In the foreword to the document - released to Parliament on Monday - Mr Cameron and his deputy prime minister Nick Clegg argue that the UK needs to think completely differently about the type of threats it faces.

"We are entering an age of uncertainty," they write. "This strategy is about gearing Britain up for this new age... weighing up the threats we face and preparing to deal with them.

"As a government we have inherited a defence and security structure that is woefully unsuitable for the world we live in today. We are determined to learn from those mistakes and make the changes needed."

Scenarios included in "Tier 2" include an attack on the UK using weapons of mass destruction, a civil war in a region of the world which terrorists could exploit to threaten the UK or an significant rise in organised crime.

However, a conventional large-scale attack on the UK is ranked only in "Tier 3" of possible dangers, alongside disruption to oil and gas supplies, a serious accident at a nuclear power station, an attack on a Nato ally and interruptions to food supplies.

Mr Hague said the strategy specified, for the first time, the threats that the UK "most had to prepare for".

"This country needs an increased capability to protect ourselves, not only against cyber attacks on the government but on businesses and on individuals," he said.

"Such attacks can, in the future, become a major threat to our economic operations in the country and to our economic welfare but also to national infrastructure, such as electricity grids and so on.
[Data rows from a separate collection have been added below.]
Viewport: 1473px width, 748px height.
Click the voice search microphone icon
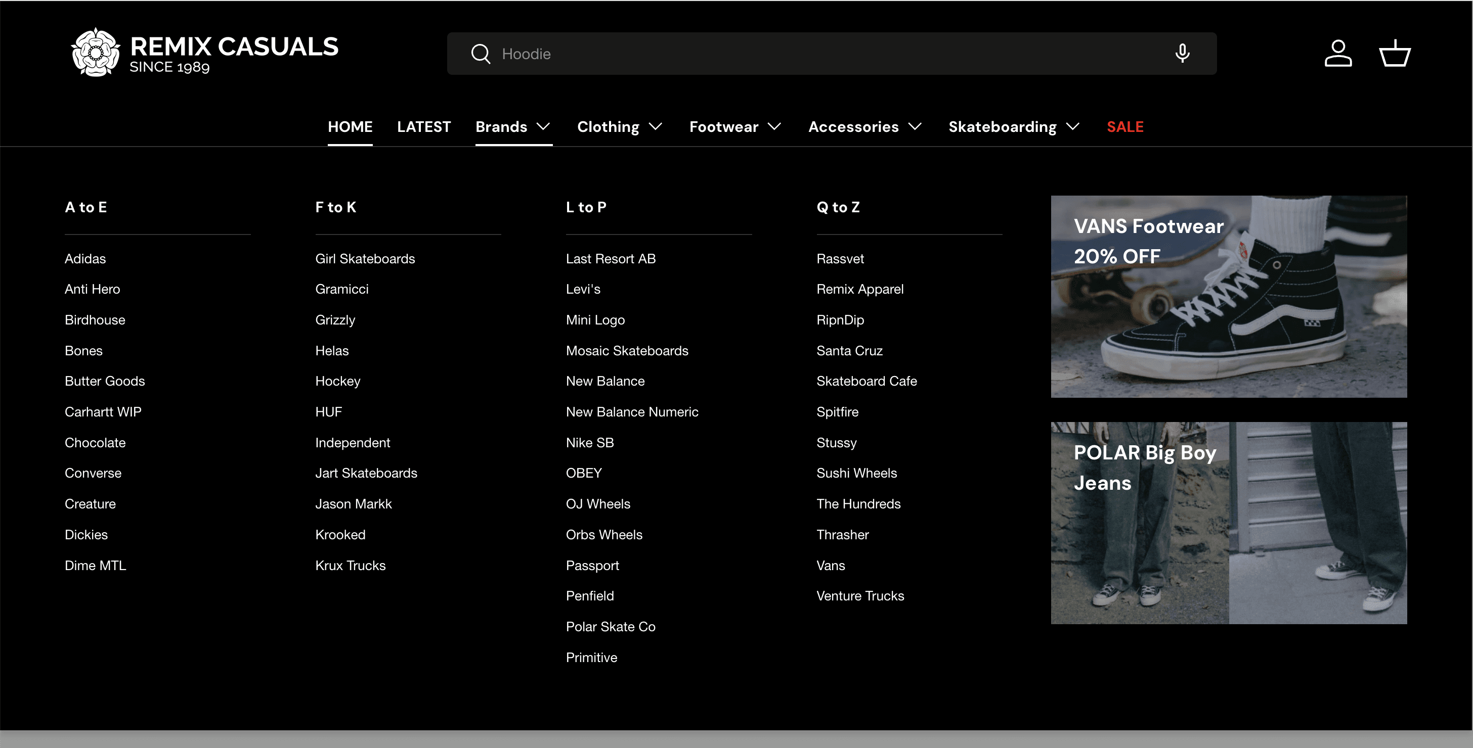[1182, 53]

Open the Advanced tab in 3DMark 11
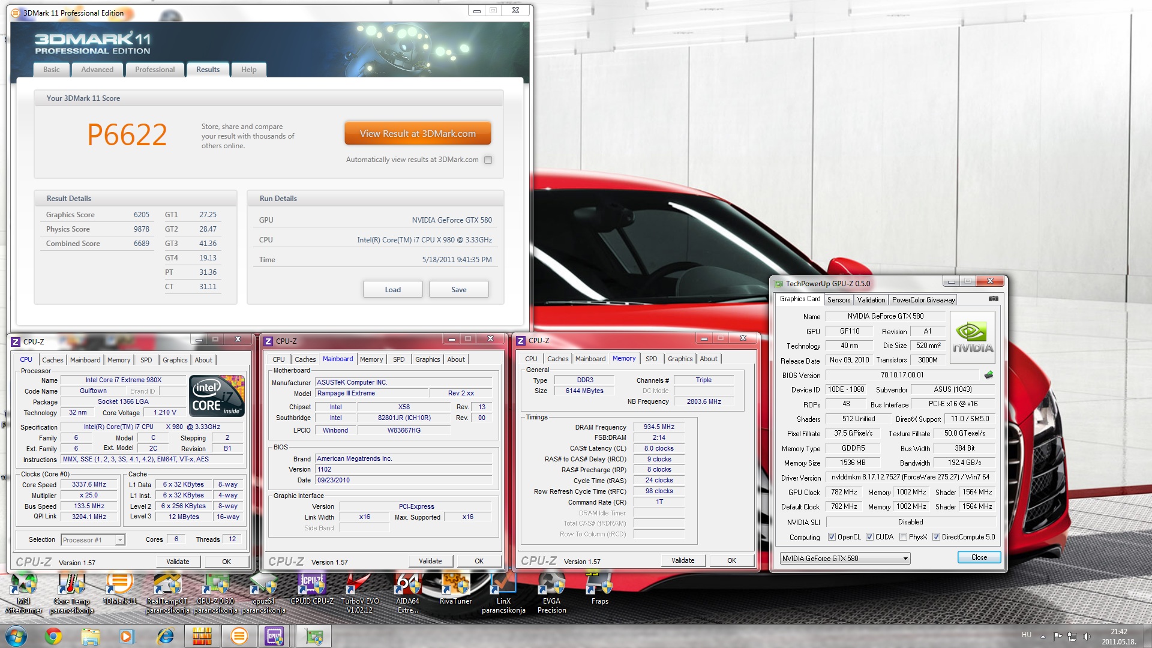coord(97,70)
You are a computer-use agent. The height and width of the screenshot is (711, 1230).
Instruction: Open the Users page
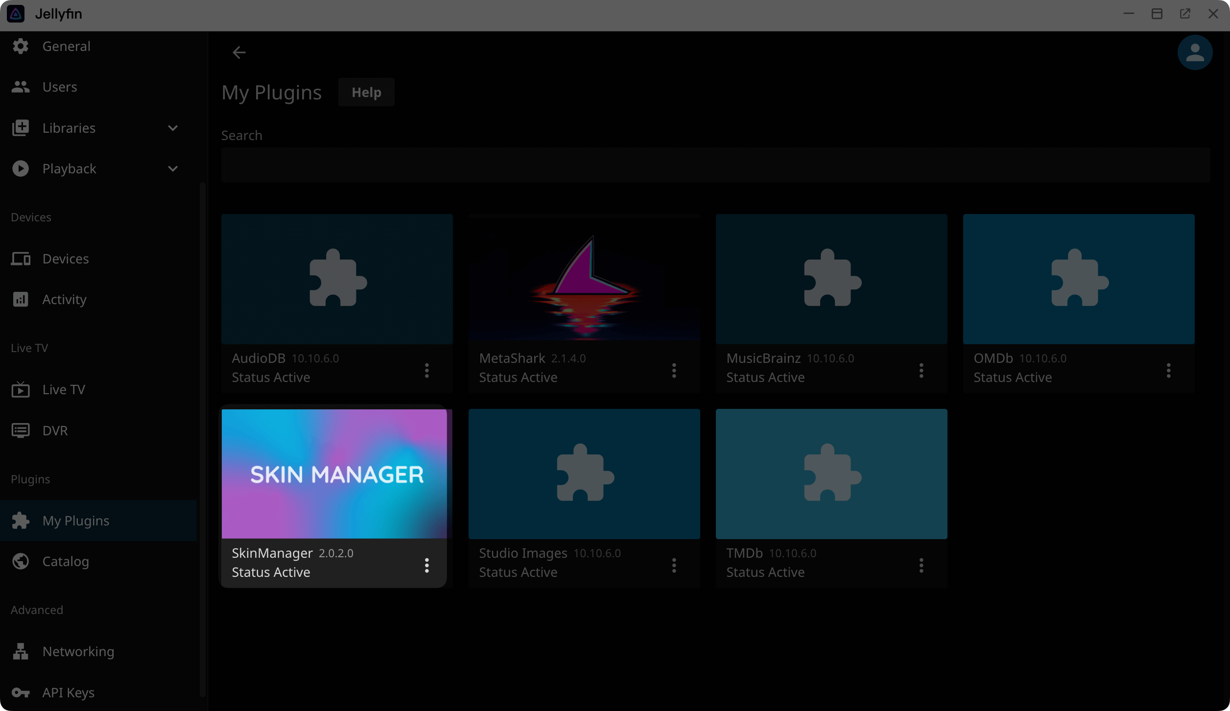[x=60, y=87]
We have to make sure we are protecting ourselves and that is why there is £500m of additional funding coming for that area."
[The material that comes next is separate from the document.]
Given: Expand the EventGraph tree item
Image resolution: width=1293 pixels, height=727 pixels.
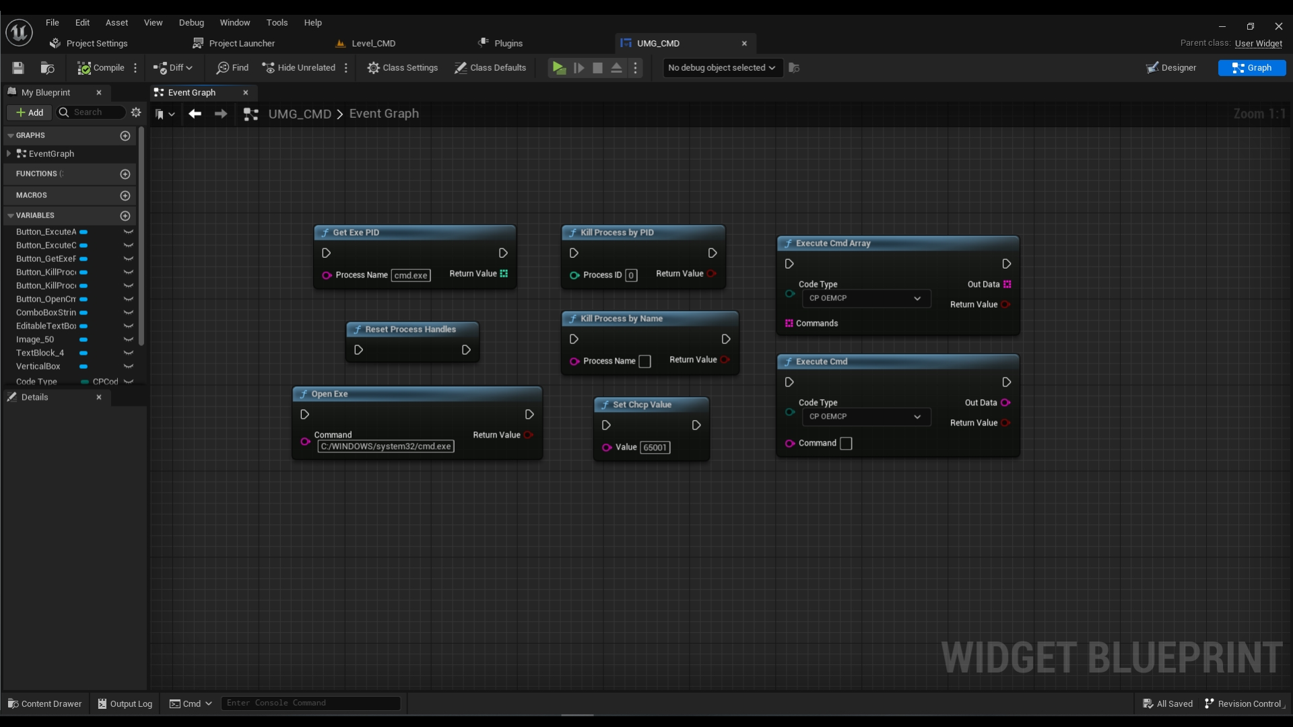Looking at the screenshot, I should click(9, 154).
The BBC's security correspondent Frank Gardner said the new money to bolster cyber security comes amid evidence that hundreds of malicious e-mails were already being aimed at government computer networks each month.
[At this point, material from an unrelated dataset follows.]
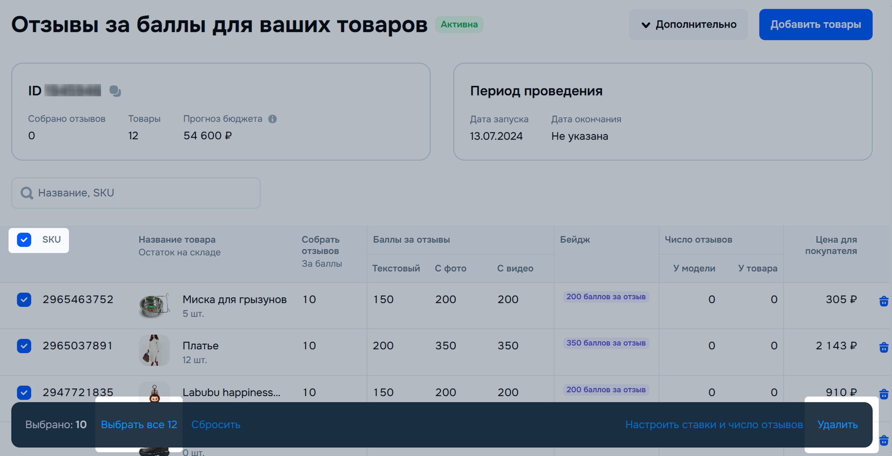Click the search magnifier icon
The width and height of the screenshot is (892, 456).
(27, 193)
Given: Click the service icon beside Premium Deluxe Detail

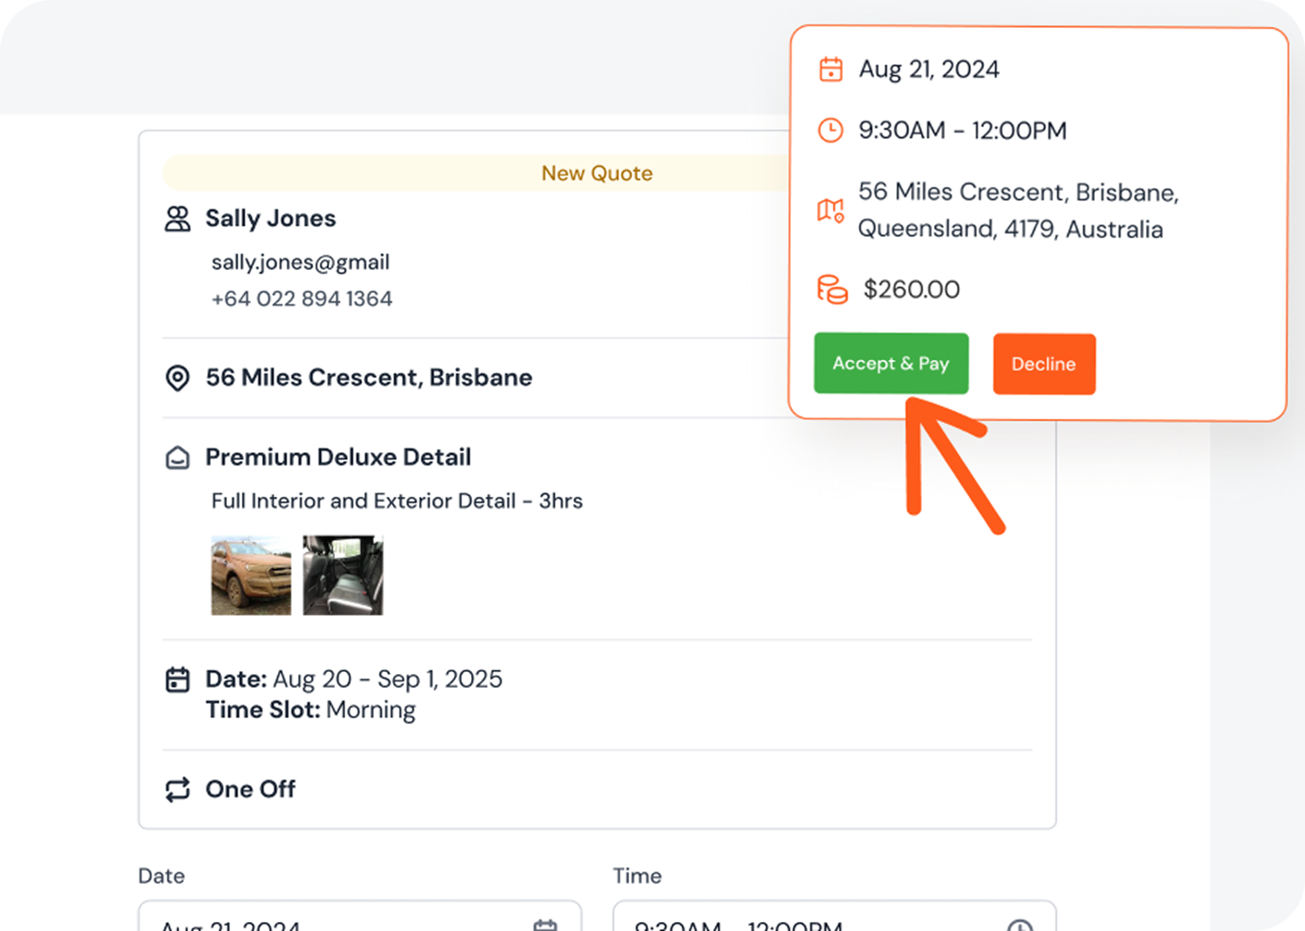Looking at the screenshot, I should [177, 457].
This was designed to combat concerns that terrorist groups might be able to hack into critical infrastructure such as air traffic control networks and other cases of "cyber espionage" where rogue groups or even foreign states seek to break into computer systems to obtain top secret information.

Mr Hague also said the government had to "factor in" the possibility of an increase in violence from dissident groups in Northern Ireland in future calculations.

The security strategy comes 24 hours before the long-awaited defence review - in which ministers will spell out the UK's future military capabilities - and ahead of Wednesday's Spending Review, in which the Ministry of Defence, Home Office and Foreign Office are all set to see their budgets cut.

But Mr Hague said it was possible to keep the country secure while cutting spending if the process was handled in a "sensible way".

Labour - which developed the first national security strategy in 2008 - said the plan was designed to take attention away from the damage that the cuts will do.

"The government seem to be producing a reheated security strategy to provide cover for a rushed defence review rather that producing a renewed and careful consideration of the UK's defence and security priorities," said shadow foreign secretary Yvette Cooper.

'Re-do' defence?

And Conservative MP Bernard Jenkin, who is chairman of the Commons Public Administration Committee, said it was difficult to see how an effective National Security Strategy could be developed against the backdrop of cuts.

"We seem to be operating under the imperative of deficit reduction," he said.

"But, there's very little in what's being done now that reflects deep and sustained analysis about what sort of country we want to be in 10 or 20 years time."

In a new report, the cross-party committee said there was a lack of strategic thinking at the heart of government over security, defence and foreign policy and a tendency to "muddle through" rather than be forward thinking.

"And the SDSR [strategic defence and security review] is a case in point because the Ministry of Defence should have done the work, saying 'look, if we are going to have to live within a much smaller envelope, how do we completely re-do the way we do defence?'.

"Instead it's just been about 'what do we have to cut? What do we hang on to and what do we cut?'."